D-11 “Silverback” Armored Destroyer
The heavily armored Silverback destroyer is designed both to protect allied ships by taking hits from enemy broadsides and to crush enemy armor with its mace-like weapon segment. It gets its name from its unusual honeycomb segment: Instead of having hangars that wrap all the way around each deck like the Feron carriers, it has a big “stripe” of heavy armor that covers about 40% of each deck (a 140 degree arc running vertically down the side of the ship), with the remaining 60% carrying wings of heavy bombers. When guarding a friendly ship or launching its bombers, the Silverback presents its armored side to the enemy for cover. Silverback crew members were very popular among the Feron because so many veterans had stories about a Malleon broadside having them dead to rights only for a Silverback to take the crucial hit. Even years after the war, coming into a Feron veterans’ bar with a silverback gorilla tattoo usually meant you wouldn’t have to pay for your own drinks.

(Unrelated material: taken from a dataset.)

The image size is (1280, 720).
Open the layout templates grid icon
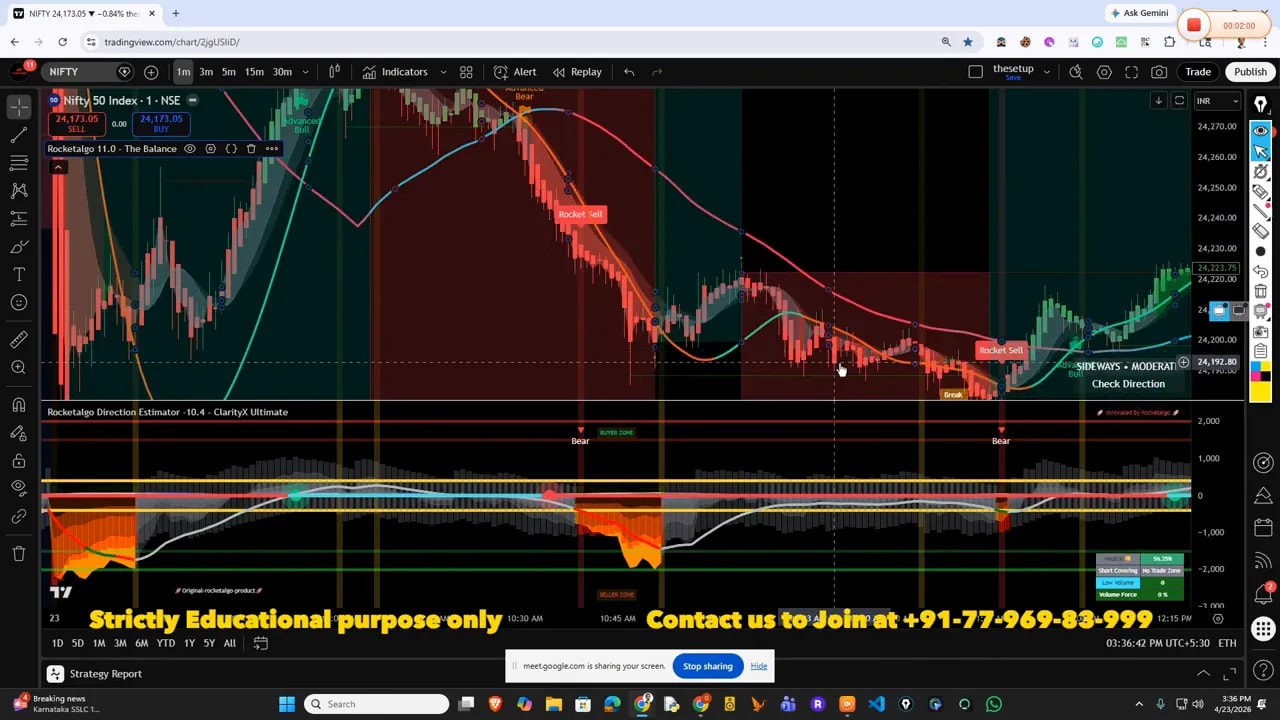pos(466,72)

The Silverback, 330 yards tall, follows the three-segment “totem pole” design, but with a large “stripe” of armor that runs from the command/engineering segment, down along the honeycomb segment, and all the way to where it meets the ship’s weapon. This stripe consists of multiple thick armor layers separated by Nephelium field generators designed to absorb some of the shock from hits to the armor and slow shells before they punch all the way through to breach the hull. The command section is large for the ship size to support the powerful engines needed for ramming attacks, similar in proportion to the Rhino. Because 140 degrees of each deck is blocked by armor, the Silverback has much fewer hangars for its size that other Feron ships. As a result, the Silverback carries only short-range, heavy bombers rather than a full range of support craft. These bombers are designed primarily to soften up a target in preparation for striking its hull with the Silverback’s weapon or for further damaging a target the Silverback already hit to create more hull breaches for allied ships’ boarding parties. Because the Silverback doesn’t have its own wings of fighters to protect its bombers from enemy fighters and gunships, it relies on closing the distance itself then sending the bombers on fast attack runs designed to drop payloads quickly then return to the Silverback for reloading. The Silverback’s weapon segment looks like a cross between a mace and a closed fist, with four sets of knuckle-like battering ram protrusions to smash and buckle enemy armor plating. Similar to the armor stripe, the weapon has layers of armor plates to protect the rest of the ship from damage when striking the enemy. The decks of the weapon segment are larger in circumference than the honeycomb or command segments, which allows small craft like the Silverback’s bombers to take cover behind the weapon then cut around it after the Silverback bashes into the enemy for a rapid follow-up. The Silverback’s engine has four medium exhaust ports.
The Silverback’s main combat roles are to run interference by blocking Malleon broadsides with its heavy armor and threaten heavily armored ships with its ram attack and bombers. It was generally used as a support ship for Wasps, its armor protecting the Wasp from the brunt of the broadsides to allow it to close distance to a capital ship like the Venture-class. This was especially important before the deployment of the Rhino later in the war. Like the Rhino, the Silverback has powerful engines to allow it to accelerate rapidly in a straight line. Its ramming attack is effective both in crushing heavy armor and in hitting enemy ships hard enough to send them into a spin. Whether the ram hits the enemy or forces it into evasive maneuvers, that ship won’t be able to use its broadsides effectively against a Wasp or have as much leeway to fend off an attack from the Wasp’s own stinger weapon. In larger battles, the Silverback is effective at executing fulgressus by assisting Wasps in breaking enemy formations, and it helps counter the Malleon’s suichodori by providing a shield that screens Feron ships from Malleon firing solutions so that they can escape Malleon traps and find new attack vectors.